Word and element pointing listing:
▬▬▬▬▬▬
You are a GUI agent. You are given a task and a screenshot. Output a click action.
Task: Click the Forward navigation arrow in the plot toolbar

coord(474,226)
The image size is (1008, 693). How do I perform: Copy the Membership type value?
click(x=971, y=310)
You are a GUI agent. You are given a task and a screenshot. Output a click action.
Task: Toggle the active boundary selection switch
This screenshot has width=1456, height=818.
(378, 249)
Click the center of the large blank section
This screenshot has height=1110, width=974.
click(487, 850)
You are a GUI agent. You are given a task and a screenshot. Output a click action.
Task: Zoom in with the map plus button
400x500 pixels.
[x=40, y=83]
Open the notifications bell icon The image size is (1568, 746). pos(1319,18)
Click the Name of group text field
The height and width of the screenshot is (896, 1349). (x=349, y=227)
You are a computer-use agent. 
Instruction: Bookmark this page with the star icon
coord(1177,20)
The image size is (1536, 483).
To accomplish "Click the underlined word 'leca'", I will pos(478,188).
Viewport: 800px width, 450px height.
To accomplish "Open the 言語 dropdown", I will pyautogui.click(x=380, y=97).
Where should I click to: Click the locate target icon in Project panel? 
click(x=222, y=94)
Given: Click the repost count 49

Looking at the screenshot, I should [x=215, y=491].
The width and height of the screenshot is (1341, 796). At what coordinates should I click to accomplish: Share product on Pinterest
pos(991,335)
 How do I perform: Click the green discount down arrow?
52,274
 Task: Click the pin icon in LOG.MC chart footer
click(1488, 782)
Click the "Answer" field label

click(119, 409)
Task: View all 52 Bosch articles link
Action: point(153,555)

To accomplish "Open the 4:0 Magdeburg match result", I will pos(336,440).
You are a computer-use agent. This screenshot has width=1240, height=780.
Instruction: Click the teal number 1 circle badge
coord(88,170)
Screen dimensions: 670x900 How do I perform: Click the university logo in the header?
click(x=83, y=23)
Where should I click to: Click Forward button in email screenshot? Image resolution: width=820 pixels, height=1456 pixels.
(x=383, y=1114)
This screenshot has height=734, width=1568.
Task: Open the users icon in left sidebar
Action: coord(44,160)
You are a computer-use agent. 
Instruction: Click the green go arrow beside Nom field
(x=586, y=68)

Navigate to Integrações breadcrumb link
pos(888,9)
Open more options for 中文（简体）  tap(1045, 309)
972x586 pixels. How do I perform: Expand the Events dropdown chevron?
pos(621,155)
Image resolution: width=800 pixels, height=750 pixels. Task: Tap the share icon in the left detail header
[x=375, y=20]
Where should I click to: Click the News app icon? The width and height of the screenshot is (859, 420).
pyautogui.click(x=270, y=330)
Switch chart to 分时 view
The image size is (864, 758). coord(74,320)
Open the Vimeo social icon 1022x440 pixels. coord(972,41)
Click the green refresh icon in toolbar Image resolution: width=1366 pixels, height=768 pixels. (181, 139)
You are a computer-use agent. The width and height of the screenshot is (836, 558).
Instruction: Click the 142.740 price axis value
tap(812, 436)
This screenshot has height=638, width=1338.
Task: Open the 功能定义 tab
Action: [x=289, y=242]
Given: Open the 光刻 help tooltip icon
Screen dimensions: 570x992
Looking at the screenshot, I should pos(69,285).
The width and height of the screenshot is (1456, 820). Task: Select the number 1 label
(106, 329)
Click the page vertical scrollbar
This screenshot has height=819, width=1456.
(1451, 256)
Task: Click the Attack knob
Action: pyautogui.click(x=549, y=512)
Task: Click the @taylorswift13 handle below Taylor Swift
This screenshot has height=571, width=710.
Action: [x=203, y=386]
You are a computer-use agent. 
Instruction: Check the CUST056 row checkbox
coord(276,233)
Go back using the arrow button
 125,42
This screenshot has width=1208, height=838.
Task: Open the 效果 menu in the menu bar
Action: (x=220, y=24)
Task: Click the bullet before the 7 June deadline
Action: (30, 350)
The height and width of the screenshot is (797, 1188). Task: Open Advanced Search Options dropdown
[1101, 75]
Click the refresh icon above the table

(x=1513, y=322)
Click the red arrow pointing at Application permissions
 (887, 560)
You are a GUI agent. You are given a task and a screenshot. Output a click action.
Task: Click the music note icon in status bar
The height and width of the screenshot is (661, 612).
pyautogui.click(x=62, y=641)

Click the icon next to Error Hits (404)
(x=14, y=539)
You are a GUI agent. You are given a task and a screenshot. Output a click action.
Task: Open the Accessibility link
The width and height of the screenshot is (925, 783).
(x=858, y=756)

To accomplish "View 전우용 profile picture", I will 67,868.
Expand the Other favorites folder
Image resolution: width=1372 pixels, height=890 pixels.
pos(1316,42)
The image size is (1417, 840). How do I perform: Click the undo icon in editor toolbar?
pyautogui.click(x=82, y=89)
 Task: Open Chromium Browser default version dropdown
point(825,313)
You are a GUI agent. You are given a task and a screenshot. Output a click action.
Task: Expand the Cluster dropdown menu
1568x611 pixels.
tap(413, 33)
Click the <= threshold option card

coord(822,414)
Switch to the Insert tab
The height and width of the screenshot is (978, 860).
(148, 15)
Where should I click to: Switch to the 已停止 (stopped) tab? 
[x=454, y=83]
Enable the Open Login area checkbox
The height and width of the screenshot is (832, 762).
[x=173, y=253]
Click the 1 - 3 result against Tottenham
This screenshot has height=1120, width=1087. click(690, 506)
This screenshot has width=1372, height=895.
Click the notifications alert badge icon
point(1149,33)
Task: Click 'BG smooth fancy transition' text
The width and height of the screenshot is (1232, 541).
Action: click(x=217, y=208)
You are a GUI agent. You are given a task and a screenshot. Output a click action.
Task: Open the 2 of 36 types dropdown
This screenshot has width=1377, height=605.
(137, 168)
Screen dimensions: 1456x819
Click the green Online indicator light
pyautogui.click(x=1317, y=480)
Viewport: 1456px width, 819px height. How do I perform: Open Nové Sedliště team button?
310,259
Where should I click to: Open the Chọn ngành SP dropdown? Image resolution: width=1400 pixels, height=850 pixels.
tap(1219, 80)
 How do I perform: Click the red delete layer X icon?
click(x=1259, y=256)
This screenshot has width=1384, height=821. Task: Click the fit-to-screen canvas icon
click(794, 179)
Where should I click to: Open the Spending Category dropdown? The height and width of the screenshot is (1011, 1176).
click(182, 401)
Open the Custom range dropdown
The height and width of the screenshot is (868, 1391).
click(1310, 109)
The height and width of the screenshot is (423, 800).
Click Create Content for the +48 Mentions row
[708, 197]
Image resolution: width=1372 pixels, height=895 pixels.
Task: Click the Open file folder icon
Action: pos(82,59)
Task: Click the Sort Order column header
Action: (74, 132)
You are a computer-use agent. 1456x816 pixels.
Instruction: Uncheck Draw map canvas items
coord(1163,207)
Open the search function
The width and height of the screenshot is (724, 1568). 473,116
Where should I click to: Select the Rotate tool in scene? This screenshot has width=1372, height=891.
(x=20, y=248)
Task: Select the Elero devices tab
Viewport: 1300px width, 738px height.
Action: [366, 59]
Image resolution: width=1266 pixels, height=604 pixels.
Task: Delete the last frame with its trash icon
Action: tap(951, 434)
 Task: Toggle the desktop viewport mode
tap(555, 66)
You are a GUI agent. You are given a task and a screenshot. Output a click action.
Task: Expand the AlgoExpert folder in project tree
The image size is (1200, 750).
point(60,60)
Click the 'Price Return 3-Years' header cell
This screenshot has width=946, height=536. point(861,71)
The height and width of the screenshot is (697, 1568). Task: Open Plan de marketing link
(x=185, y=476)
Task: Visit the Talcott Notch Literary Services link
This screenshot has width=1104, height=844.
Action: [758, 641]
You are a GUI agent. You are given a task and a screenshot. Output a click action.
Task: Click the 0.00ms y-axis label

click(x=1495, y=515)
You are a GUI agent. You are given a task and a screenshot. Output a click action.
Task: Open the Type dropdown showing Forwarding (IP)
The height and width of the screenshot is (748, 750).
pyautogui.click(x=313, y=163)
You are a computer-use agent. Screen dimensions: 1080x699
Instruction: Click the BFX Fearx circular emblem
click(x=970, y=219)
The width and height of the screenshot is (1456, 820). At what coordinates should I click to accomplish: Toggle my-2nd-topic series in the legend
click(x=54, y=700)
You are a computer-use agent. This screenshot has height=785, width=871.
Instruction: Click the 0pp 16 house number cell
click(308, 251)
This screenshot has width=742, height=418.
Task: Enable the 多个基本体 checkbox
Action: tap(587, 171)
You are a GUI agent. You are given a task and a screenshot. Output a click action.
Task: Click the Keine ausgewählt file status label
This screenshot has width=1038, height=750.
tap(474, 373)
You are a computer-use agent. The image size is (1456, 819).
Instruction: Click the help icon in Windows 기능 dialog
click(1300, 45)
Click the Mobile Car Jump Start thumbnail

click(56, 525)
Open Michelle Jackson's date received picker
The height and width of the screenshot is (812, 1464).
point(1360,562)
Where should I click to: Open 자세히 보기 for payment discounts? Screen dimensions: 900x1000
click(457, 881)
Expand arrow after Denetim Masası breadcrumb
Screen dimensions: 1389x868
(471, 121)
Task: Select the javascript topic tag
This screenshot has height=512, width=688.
▬▬▬▬▬▬
Repeat the lines of the listing exactly, starting with the line containing "Open the search function" and going on through the line containing "tap(555, 66)".

RESULT OF THIS EXERCISE –
Open the search function
The width and height of the screenshot is (724, 1568). 473,116
Where should I click to: Select the Rotate tool in scene? This screenshot has width=1372, height=891.
(x=20, y=248)
Task: Select the Elero devices tab
Viewport: 1300px width, 738px height.
Action: [366, 59]
Image resolution: width=1266 pixels, height=604 pixels.
Task: Delete the last frame with its trash icon
Action: tap(951, 434)
 Task: Toggle the desktop viewport mode
tap(555, 66)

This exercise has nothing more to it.